# 501 and Sports



## pbrown (May 23, 2002)

How does the 501 handle a sporting event that inevitably goes longer then scheduled? For instance, the NBA playoffs were always supposed to end at 8:30 PST, but never actually finished until around 9. The EPG would say 8:30. SO, would I miss the end of the game, or does the PVR know to keep recording just in case? Or do I have to tell it that I want it to keep going? Any answers?


----------



## Mark Lamutt (Mar 24, 2002)

The 501 will not keep recording - if the timer is set to end at 8:30, then it ends at 8:30. Recording is time based, not event based. You do have to tell it to keep recording by editing the end time of the timer. So, if your recording is scheduled to end at 8:30, and you're watching at 8:25, you can go to the timers screen, select the timer that is currently recording, and edit the end time to 9:00 or whatever. If you're not going to be watching the sports event, always a good idea to edit your timer beforehand to add time onto the end to be sure to get what you want!


----------



## Dmitriy (Mar 24, 2002)

What about the dishplayer?


----------



## kstuart (Apr 25, 2002)

Think a moment.

No piece of equipment is going to know that at the end of regulation time, the score was tied, so we are going into overtime.

The schedule usually reflects the minimum amount of time the game would take, and the following program is generally something that can be canceled or pushed back if it goes late.

SO, always set your timer to the maximum amount of time the program could take.

▶ **Actions to take**:
1. In the thread on the 501 and sports, is recording on the 501 time based or event based?
2. Update the thread on the 501 and sports between "## Mark Lamutt" and "about the dishplayer?", inclusive, replacing "sports event" with "ball game".
3. Write what comes next in the thread on the 501 and sports, picking up after its final post.

▶ **Data shown**:
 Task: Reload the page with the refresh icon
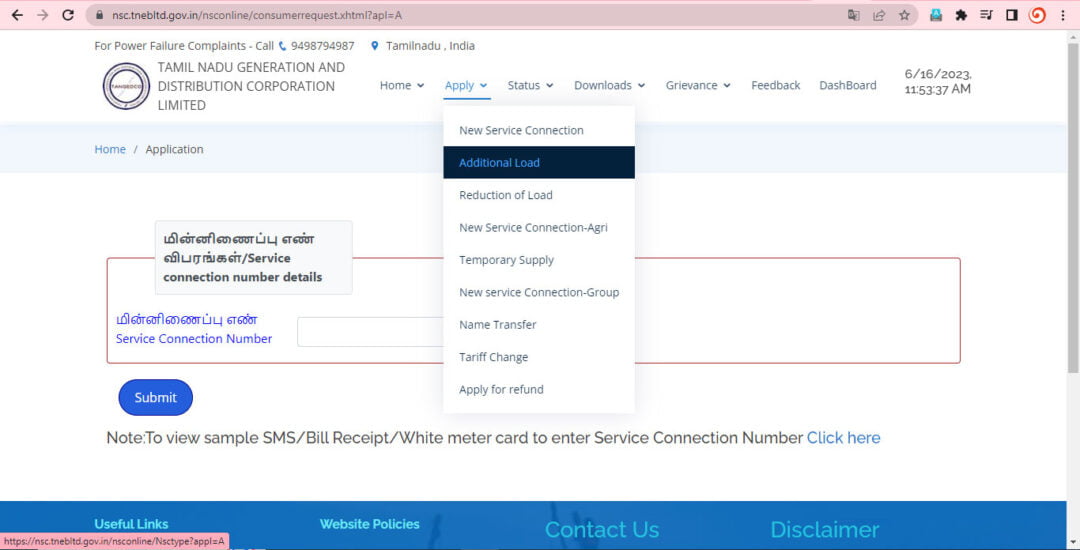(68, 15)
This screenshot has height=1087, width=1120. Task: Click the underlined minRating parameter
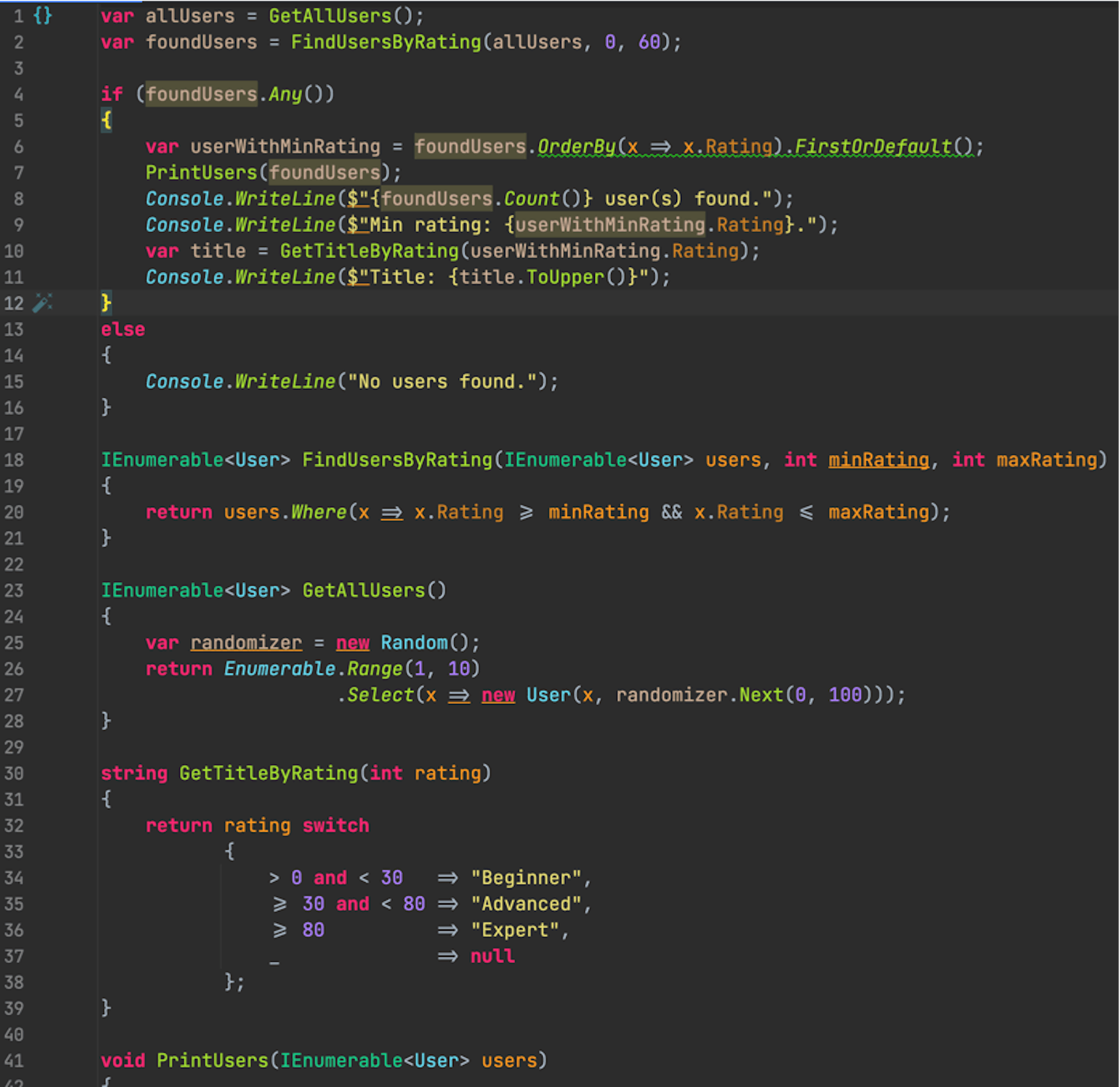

▶ **Answer set**:
1. Recording on the 501 is time based, not event based.

2.
## Mark Lamutt (Mar 24, 2002)

The 501 will not keep recording - if the timer is set to end at 8:30, then it ends at 8:30. Recording is time based, not event based. You do have to tell it to keep recording by editing the end time of the timer. So, if your recording is scheduled to end at 8:30, and you're watching at 8:25, you can go to the timers screen, select the timer that is currently recording, and edit the end time to 9:00 or whatever. If you're not going to be watching the ball game, always a good idea to edit your timer beforehand to add time onto the end to be sure to get what you want!


----------



## Dmitriy (Mar 24, 2002)

What about the dishplayer?

3.
For the world cup, that is about 3 hours (although if there is some delay, or many many penalty kicks, it could go a little longer than that).

For the 501, first set your timer using the event in the Guide and then find it in the Timers list, and click on "edit" and extend the ending time. In the 501, you can even do this after the timer has started (although it must be before the current end time in the timer).

For the DishPlayer, when creating the timer, use the extend feature to add time to the end of the timer.


----------



## pbrown (May 23, 2002)

I suppose you are right kstuart, I just wanted to make sure there was a way to manually change the end time, esp. since its not likely I'll be watching the games as they record. I know 99% of games run long, so I set my VCR accordingly. If I couldn't do that on a PVR, I guess I'd be concerned about buying it. It would be cool if someone in E* HQ were able to send a signal down the line that instantly tells the gear to keep going, but I suppose that would be major wishful thinking.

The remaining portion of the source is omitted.